- 作者:Bernhard Angermayr ; Marc Mejias ; Jorge Gracia-Sancho ; Juan Carlos Garcia-Pagan ; Jaime Bosch and Mercedes Fernandez
- 刊名:Journal of Hepatology
- 出版年:2006
- 期刊代码:162_01688278
- 类别:med
- 出版时间:June 2006
- 卷:44
- 期:6
- 页码:1033-1039
- 文件大小:244 K
Background/Aims
The pathophysiological significance of heme oxygenase-1 up-regulation in portal hypertension is not completely understood. In this study, we determined the role of heme oxygenase-1 on oxidative stress, inflammation, angiogenesis, and splanchnic hemodynamics in rats with portal hypertension induced by partial portal vein ligation.Methods
Rats were treated with the heme oxygenase inhibitor SnMP or vehicle for 7 days. Then, oxidative stress was quantified by superoxide anion production, and inflammatory response was assessed by immunofluorescence.

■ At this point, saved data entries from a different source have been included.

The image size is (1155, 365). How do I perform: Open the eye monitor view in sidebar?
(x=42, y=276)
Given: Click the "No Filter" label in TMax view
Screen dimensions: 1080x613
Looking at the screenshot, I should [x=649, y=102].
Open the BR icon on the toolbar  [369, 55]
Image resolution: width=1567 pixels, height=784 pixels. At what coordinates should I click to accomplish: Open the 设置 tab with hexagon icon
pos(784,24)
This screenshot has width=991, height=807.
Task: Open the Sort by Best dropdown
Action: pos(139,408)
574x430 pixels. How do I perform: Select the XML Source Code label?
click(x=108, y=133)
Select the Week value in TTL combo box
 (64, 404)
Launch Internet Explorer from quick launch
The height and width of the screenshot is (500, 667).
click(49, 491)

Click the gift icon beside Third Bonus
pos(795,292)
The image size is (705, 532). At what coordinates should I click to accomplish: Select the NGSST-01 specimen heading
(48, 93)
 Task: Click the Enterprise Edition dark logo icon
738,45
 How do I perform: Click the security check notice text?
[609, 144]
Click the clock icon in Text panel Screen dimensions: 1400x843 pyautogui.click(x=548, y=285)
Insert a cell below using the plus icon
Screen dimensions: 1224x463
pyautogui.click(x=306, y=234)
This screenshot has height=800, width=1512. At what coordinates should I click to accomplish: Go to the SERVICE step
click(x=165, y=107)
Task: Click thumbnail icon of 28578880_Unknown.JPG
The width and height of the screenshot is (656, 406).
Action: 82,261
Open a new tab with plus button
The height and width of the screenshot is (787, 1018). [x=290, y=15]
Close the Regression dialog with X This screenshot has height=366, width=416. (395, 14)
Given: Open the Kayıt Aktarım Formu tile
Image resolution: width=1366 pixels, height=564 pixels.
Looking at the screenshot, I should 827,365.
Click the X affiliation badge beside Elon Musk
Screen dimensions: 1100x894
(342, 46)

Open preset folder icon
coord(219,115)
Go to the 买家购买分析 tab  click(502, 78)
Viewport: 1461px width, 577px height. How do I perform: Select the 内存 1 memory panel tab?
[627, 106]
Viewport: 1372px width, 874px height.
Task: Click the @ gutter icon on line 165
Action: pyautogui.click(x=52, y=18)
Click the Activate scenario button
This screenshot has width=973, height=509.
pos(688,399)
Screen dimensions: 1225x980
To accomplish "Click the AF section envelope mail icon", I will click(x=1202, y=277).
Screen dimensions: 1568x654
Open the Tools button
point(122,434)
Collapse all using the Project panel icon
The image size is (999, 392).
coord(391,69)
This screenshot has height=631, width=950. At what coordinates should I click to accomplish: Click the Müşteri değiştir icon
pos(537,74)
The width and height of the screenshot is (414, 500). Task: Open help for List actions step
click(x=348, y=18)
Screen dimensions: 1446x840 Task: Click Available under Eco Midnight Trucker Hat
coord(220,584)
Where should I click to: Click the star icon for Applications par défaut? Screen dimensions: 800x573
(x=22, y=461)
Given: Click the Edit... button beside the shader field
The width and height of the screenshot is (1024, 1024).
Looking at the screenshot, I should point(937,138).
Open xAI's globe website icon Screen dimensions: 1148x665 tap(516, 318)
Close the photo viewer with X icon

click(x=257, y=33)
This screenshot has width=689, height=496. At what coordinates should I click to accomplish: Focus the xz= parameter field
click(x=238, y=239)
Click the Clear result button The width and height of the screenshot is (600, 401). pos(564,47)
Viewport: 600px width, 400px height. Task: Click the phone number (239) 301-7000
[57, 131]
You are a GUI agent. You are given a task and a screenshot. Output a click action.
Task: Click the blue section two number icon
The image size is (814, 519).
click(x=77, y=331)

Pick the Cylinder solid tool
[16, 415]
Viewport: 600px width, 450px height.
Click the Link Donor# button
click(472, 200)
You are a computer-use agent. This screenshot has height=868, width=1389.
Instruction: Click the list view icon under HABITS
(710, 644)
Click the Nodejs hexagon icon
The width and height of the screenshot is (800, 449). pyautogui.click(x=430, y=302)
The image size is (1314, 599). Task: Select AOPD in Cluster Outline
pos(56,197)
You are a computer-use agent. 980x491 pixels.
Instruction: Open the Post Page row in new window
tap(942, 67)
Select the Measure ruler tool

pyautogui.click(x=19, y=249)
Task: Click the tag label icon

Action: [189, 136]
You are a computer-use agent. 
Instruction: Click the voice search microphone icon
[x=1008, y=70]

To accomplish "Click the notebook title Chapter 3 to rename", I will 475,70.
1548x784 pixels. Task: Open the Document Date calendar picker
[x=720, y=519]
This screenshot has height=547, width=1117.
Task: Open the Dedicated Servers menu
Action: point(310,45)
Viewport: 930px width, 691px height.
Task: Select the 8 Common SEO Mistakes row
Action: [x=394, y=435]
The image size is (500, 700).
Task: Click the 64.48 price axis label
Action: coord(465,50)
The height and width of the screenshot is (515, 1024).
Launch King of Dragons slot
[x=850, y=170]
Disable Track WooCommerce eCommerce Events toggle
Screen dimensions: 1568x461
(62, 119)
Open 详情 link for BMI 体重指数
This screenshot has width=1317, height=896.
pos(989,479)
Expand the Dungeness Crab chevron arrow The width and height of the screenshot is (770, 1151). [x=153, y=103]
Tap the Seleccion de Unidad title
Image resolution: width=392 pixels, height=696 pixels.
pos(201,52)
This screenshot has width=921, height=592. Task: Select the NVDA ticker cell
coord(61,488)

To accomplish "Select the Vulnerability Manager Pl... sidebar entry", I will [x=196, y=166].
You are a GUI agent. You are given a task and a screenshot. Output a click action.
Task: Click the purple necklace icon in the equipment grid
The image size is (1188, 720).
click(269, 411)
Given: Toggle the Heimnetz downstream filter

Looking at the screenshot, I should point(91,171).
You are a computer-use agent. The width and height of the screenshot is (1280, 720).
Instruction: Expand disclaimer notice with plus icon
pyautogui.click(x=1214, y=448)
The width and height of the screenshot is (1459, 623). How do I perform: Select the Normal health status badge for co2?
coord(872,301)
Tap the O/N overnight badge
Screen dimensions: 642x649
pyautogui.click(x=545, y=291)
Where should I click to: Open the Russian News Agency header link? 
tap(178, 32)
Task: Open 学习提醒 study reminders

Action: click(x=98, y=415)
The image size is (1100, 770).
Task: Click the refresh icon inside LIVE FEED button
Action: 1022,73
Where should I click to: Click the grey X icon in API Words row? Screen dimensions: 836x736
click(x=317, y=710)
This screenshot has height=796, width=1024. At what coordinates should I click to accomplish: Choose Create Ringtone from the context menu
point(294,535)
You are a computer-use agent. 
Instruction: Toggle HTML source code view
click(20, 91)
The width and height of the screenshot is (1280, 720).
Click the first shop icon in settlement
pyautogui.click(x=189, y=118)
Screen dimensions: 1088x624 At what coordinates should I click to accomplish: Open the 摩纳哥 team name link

Expression of angiogenesis mediators was determined by western blotting, and the extent of portosystemic collaterals by radioactive microspheres. Hemodynamic studies were performed by flowmetry.
Results
Oxidative stress was significantly increased in the mesentery of portal hypertensive rats, as compared with sham-operated controls. In portal hypertensive rats, chronic heme oxygenase inhibition (1) potentiated oxidative stress and inflammation, (2) significantly decreased VEGF expression, without modifying the extent of collaterals or the splanchnic neovascularization, and (3) significantly decreased superior mesenteric artery blood flow and portal pressure.
Conclusions
This study demonstrates that heme oxygenase plays an important (beneficial) role attenuating oxidative stress and inflammation, but it also plays a detrimental role in stimulating VEGF production, and contributing to the development of hyperdynamic splanchnic circulation in rats with portal hypertension.